▶ Ausgangstext:
2. Das Berufungsgericht hat die einwöchige Ausreisefrist zu Unrecht aufgehoben. Dem Kläger steht keine einmonatige Ausreisefrist zu, auch wenn nach der insoweit rechtskräftigen Berufungsentscheidung geklärt ist, dass die Voraussetzungen für die Durchführung eines weiteren Asylverfahrens gegeben waren.
Nach Auffassung des Bundesamts lagen bei dem Asylfolgeantrag des Klägers die Voraussetzungen für ein Wiederaufgreifen des Asylverfahrens nach § 51 Abs. 1 bis 3 VwVfG nicht vor. Folgerichtig hat es deshalb mit der Abschiebungsandrohung eine Ausreisefrist von einer Woche festgesetzt (§ 71 Abs. 4, § 34 Abs. 1 Satz 1, § 36 Abs. 1 AsylVfG). Die gegen den Ablehnungsbescheid erhobene Klage hat die Ausreisefrist nicht unterbrochen (§ 50 Abs. 4 Satz 1 AuslG), weil sie die Vollziehbarkeit weder der Ausreisepflicht noch der Abschiebungsandrohung entfallen ließ (§ 75 AsylVfG). Will der Ausländer in einem solchen Fall den Ablauf der Ausreisefrist verhindern und der Vollziehbarkeit der Abschiebungsandrohung begegnen, muss er binnen einer Woche vorläufigen Rechtsschutz nach § 80 Abs. 5 VwGO gegen die Abschiebungsandrohung beantragen (§ 71 Abs. 4 i.V.m. § 36 Abs. 3, 4 AsylVfG). Tut er dies – wie der Kläger – nicht, läuft die Ausreisefrist ab und er bleibt während des gesamten Klageverfahrens vollziehbar ausreisepflichtig. Das gilt auch dann, wenn das Gericht entgegen der Auffassung des Bundesamts die Voraussetzungen des § 51 Abs. 1 bis 3 VwVfG als gegeben, den Folgeantrag mithin als „erheblich” ansieht (zu dieser Terminologie vgl. BVerwGE 111, 77), das Asylbegehren im Ergebnis aber für unbegründet hält.

▶ Datenzeilen:
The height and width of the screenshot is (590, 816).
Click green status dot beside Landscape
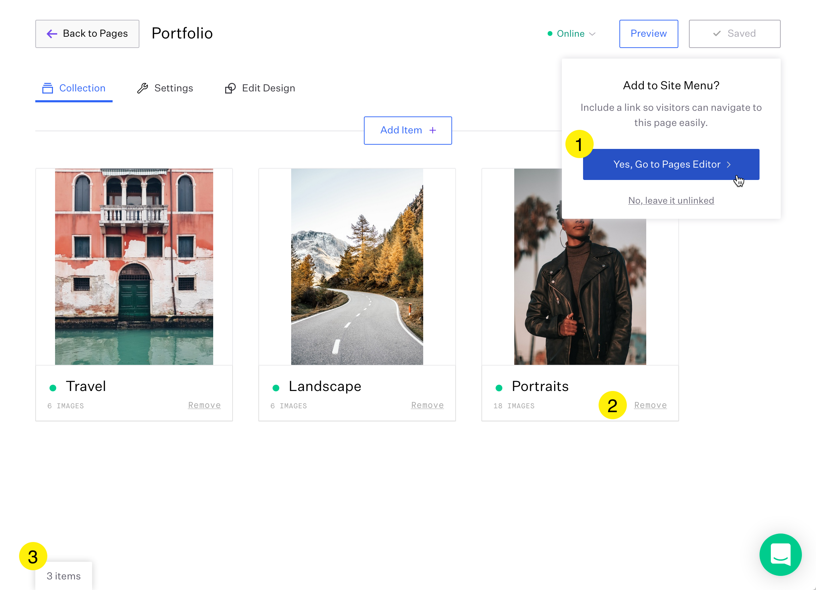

▶ Arbeitsauftrag: Gib den folgenden Abschnitt aus dem Ausgangstext wortgetreu aus: Beginne bei den Worten „2. Das Berufungsgericht“ und höre nach „Asylverfahrens gegeben waren.“ auf. Die Datenzeilen sind hierfür ohne Belang.

▶ Übungsergebnis:
2. Das Berufungsgericht hat die einwöchige Ausreisefrist zu Unrecht aufgehoben. Dem Kläger steht keine einmonatige Ausreisefrist zu, auch wenn nach der insoweit rechtskräftigen Berufungsentscheidung geklärt ist, dass die Voraussetzungen für die Durchführung eines weiteren Asylverfahrens gegeben waren.